[Stored items]
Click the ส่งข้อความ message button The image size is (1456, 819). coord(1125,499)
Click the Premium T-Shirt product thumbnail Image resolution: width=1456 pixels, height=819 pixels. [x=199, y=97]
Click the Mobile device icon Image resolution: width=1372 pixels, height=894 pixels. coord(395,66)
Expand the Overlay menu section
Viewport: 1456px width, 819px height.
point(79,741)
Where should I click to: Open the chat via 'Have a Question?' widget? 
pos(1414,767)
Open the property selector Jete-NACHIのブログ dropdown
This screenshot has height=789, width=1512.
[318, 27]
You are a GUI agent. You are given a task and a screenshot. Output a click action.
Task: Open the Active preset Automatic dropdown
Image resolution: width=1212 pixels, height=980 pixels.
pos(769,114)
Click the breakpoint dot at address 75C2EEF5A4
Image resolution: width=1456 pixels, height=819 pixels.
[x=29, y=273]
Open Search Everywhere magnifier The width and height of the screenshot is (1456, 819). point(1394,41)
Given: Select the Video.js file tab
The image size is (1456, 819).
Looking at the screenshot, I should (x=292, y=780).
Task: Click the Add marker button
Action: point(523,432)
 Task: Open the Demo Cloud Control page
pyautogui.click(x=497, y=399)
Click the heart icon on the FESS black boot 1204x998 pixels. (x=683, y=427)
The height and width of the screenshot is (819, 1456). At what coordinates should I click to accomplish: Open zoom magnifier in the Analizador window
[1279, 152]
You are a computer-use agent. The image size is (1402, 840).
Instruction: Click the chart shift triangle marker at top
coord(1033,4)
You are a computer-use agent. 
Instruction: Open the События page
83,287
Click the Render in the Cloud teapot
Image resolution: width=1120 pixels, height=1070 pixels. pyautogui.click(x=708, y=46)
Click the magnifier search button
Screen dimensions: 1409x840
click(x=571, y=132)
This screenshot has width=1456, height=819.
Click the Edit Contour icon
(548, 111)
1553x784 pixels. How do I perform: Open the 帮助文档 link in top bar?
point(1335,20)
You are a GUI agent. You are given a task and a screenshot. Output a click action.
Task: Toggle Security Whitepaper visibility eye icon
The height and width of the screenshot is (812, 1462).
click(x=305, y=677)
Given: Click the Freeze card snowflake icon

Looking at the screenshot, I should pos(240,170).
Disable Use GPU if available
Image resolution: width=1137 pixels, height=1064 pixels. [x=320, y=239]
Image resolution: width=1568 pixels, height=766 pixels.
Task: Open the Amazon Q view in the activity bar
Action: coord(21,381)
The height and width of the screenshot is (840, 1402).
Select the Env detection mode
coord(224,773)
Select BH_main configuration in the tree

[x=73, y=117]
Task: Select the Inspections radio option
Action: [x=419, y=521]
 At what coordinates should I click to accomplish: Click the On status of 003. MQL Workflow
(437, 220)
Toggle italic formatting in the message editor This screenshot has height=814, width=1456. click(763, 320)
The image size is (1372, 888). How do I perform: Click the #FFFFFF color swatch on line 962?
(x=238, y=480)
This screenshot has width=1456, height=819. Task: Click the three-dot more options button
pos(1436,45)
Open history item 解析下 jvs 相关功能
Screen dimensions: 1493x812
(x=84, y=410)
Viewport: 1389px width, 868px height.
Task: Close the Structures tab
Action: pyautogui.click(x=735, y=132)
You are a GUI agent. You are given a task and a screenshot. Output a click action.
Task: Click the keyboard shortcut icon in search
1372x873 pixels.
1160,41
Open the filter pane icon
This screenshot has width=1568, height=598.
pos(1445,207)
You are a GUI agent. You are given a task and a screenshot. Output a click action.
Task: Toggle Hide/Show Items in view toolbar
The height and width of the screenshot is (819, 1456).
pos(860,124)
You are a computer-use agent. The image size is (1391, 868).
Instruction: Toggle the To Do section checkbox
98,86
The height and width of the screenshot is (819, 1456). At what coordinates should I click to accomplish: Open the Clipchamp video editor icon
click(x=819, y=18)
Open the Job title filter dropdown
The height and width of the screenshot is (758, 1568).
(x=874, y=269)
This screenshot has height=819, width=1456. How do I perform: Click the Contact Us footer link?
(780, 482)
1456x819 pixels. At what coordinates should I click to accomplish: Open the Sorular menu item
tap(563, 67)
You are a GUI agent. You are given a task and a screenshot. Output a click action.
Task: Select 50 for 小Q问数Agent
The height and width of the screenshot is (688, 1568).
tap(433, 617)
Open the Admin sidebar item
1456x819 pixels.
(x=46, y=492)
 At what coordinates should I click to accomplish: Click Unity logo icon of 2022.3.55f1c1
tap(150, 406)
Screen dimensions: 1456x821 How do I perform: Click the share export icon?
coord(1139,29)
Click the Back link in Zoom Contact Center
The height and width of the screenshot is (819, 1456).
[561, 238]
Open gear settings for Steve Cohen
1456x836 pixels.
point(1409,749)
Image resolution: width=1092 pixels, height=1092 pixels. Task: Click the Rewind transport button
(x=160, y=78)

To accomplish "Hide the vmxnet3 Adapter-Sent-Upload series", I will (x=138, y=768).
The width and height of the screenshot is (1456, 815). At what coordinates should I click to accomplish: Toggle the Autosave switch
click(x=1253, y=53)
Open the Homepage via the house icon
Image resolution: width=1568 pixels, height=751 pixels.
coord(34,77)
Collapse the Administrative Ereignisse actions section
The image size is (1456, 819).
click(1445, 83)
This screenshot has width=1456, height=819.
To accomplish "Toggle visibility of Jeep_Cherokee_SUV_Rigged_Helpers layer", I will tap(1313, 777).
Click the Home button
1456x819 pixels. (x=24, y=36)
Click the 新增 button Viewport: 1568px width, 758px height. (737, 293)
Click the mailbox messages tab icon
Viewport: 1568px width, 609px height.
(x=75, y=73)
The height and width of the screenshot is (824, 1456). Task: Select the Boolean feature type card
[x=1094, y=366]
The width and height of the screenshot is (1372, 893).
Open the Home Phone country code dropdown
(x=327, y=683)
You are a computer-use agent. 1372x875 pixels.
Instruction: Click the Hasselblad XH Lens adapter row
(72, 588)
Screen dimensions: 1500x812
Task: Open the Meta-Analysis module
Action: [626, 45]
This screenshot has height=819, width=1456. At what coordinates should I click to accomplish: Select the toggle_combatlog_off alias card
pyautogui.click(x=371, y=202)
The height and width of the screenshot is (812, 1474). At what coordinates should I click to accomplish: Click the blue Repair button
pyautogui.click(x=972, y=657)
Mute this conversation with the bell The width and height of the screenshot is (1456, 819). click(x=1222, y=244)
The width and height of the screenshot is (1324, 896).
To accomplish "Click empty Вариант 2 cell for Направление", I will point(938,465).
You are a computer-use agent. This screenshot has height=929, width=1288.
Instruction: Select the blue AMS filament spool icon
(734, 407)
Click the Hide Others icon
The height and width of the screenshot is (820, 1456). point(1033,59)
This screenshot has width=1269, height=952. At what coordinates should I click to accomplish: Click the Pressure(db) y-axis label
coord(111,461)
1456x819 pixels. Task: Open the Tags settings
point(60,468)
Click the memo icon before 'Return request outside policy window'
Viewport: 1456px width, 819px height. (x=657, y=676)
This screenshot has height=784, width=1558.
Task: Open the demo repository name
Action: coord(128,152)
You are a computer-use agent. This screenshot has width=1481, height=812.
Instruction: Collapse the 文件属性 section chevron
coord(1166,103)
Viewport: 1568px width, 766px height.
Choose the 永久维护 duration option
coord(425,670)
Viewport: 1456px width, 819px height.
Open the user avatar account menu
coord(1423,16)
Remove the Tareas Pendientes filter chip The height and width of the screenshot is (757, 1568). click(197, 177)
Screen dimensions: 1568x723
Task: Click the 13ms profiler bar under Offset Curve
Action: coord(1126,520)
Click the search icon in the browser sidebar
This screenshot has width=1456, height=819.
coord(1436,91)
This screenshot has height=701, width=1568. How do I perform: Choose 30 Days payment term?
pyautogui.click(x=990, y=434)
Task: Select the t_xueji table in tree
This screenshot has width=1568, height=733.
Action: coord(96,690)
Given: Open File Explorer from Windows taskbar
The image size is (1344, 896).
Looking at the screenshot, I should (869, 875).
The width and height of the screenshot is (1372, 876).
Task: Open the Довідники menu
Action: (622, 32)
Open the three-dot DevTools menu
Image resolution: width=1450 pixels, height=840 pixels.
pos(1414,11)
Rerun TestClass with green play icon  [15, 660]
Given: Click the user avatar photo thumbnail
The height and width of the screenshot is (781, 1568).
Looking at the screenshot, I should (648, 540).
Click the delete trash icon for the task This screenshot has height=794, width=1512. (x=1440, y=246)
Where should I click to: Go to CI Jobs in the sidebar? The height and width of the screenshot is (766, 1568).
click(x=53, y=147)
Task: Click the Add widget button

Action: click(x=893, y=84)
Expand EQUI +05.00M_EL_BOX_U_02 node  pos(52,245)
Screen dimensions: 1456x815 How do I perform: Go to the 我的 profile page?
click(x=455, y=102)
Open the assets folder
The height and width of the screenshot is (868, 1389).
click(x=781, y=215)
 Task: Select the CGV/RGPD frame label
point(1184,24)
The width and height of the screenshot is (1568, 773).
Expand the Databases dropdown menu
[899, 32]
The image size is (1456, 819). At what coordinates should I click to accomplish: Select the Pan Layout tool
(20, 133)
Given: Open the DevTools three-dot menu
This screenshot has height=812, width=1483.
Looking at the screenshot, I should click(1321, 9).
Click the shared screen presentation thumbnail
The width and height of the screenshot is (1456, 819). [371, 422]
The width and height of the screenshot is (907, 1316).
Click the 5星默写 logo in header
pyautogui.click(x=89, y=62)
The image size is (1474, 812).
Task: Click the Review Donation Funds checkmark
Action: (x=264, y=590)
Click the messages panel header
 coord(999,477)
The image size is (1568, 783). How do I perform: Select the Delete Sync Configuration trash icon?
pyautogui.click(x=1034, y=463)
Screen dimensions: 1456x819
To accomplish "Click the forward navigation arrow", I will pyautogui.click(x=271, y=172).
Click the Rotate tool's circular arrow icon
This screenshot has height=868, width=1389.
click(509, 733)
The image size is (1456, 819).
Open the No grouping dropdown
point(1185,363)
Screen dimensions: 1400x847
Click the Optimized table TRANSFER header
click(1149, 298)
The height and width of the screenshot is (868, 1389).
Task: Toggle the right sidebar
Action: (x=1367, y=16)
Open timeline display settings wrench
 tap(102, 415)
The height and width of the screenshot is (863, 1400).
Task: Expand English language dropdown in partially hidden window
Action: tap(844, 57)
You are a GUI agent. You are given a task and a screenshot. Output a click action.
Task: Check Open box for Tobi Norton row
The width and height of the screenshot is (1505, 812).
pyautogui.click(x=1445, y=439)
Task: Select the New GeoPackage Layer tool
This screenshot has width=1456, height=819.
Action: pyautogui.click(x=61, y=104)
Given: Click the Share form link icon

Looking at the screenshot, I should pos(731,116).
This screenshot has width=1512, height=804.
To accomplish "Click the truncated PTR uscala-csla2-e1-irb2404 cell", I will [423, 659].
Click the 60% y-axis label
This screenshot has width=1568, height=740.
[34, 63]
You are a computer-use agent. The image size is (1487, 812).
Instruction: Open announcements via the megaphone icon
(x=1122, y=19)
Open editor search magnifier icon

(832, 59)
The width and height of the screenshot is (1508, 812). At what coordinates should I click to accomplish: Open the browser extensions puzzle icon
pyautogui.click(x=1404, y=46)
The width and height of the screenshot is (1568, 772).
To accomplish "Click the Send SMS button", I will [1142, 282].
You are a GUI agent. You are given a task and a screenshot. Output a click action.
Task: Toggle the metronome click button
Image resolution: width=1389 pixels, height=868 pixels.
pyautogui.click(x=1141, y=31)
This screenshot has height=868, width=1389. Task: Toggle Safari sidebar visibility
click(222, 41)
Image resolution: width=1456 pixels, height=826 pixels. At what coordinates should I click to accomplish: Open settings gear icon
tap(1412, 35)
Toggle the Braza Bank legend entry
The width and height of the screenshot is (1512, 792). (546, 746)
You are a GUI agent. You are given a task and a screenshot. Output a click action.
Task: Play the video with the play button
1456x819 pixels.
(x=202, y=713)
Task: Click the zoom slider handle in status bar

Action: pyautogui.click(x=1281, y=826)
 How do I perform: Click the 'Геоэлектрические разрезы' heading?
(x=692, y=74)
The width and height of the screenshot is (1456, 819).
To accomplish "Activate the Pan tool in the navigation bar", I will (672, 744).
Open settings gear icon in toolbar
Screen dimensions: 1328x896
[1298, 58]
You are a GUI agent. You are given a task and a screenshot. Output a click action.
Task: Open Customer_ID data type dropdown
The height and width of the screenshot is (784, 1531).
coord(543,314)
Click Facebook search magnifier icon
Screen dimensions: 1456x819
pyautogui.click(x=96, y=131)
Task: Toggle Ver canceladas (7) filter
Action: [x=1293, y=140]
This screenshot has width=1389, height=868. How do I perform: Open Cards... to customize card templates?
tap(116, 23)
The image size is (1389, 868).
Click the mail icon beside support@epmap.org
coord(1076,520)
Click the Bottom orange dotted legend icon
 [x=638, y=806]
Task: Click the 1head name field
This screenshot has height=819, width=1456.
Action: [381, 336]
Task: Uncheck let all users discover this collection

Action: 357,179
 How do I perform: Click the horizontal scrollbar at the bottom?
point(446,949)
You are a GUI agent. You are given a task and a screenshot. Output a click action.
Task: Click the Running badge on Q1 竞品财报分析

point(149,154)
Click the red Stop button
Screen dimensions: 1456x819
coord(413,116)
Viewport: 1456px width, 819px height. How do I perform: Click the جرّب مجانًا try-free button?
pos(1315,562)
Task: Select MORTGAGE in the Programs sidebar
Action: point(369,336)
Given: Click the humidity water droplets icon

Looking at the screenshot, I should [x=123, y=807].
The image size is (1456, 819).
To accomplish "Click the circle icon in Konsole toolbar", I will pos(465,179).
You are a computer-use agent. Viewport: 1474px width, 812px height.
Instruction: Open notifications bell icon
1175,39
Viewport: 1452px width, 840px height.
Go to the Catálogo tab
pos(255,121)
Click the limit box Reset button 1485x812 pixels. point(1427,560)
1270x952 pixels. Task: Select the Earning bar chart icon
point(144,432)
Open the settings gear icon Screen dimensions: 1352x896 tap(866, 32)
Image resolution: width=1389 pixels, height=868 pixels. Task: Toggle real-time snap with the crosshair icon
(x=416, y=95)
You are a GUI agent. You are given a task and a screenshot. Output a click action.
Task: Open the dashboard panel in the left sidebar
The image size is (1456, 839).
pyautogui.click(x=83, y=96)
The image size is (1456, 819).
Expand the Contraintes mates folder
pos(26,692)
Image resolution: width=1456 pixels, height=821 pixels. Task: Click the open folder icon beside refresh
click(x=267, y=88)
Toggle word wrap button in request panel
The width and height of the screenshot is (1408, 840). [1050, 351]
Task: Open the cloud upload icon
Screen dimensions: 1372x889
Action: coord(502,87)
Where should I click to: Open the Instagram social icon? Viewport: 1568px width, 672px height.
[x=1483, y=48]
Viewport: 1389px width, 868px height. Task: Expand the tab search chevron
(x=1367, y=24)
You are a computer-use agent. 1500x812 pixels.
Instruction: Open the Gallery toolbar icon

→ **Activity**:
Copy out the lines above, from the one holding "Image resolution: width=1456 pixels, height=821" through the final line, with no other lines.

→ **Answer below**:
Image resolution: width=1456 pixels, height=821 pixels. Task: Click the open folder icon beside refresh
click(x=267, y=88)
Toggle word wrap button in request panel
The width and height of the screenshot is (1408, 840). [1050, 351]
Task: Open the cloud upload icon
Screen dimensions: 1372x889
Action: coord(502,87)
Where should I click to: Open the Instagram social icon? Viewport: 1568px width, 672px height.
[x=1483, y=48]
Viewport: 1389px width, 868px height. Task: Expand the tab search chevron
(x=1367, y=24)
You are a computer-use agent. 1500x812 pixels.
Instruction: Open the Gallery toolbar icon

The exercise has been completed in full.